Make an exact copy of the lines from the one holding "You are a GUI" through the end of the entries below, both ends kept, and of nothing else. Exclude pictures.

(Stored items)
Content starts
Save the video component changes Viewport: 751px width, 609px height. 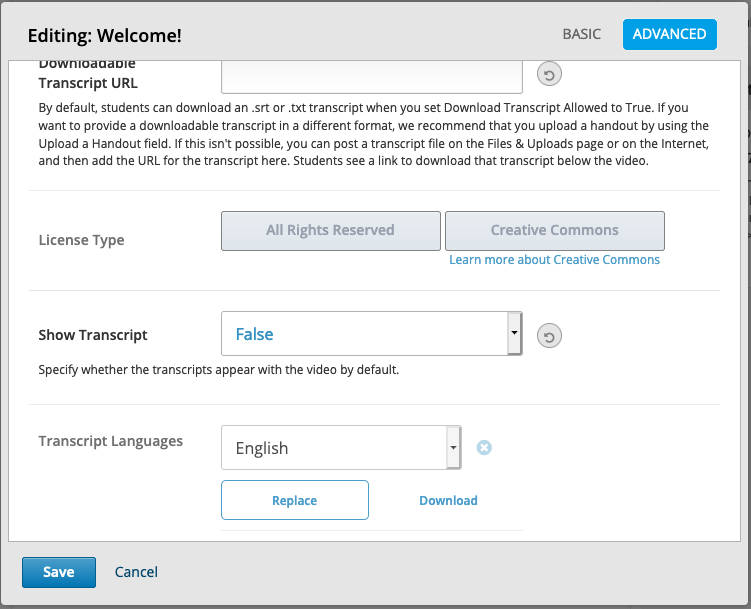point(59,572)
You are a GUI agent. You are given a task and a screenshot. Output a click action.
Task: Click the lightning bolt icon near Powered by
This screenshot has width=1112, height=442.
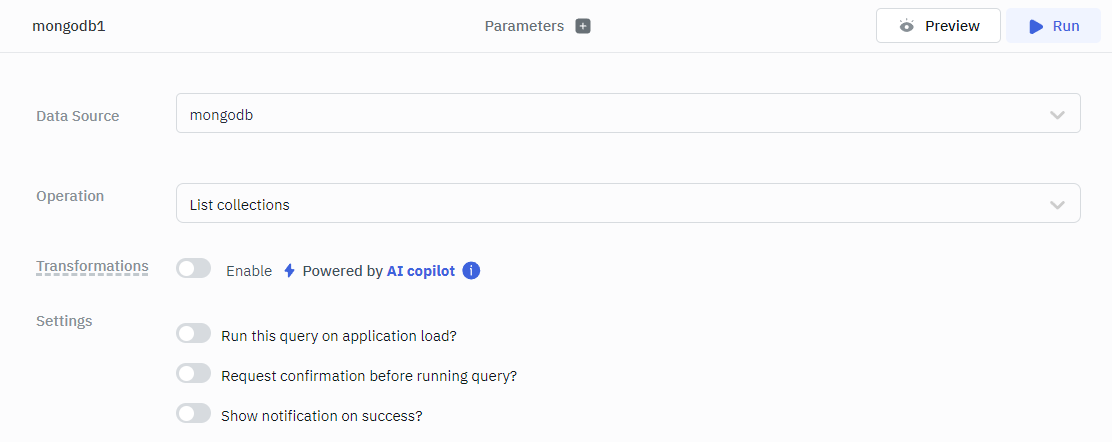289,270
Content ends
RESPONSE BELOW:
You are a GUI agent. You are given a task and a screenshot. Output a click action.
Task: Click the lightning bolt icon near Powered by
This screenshot has width=1112, height=442.
289,270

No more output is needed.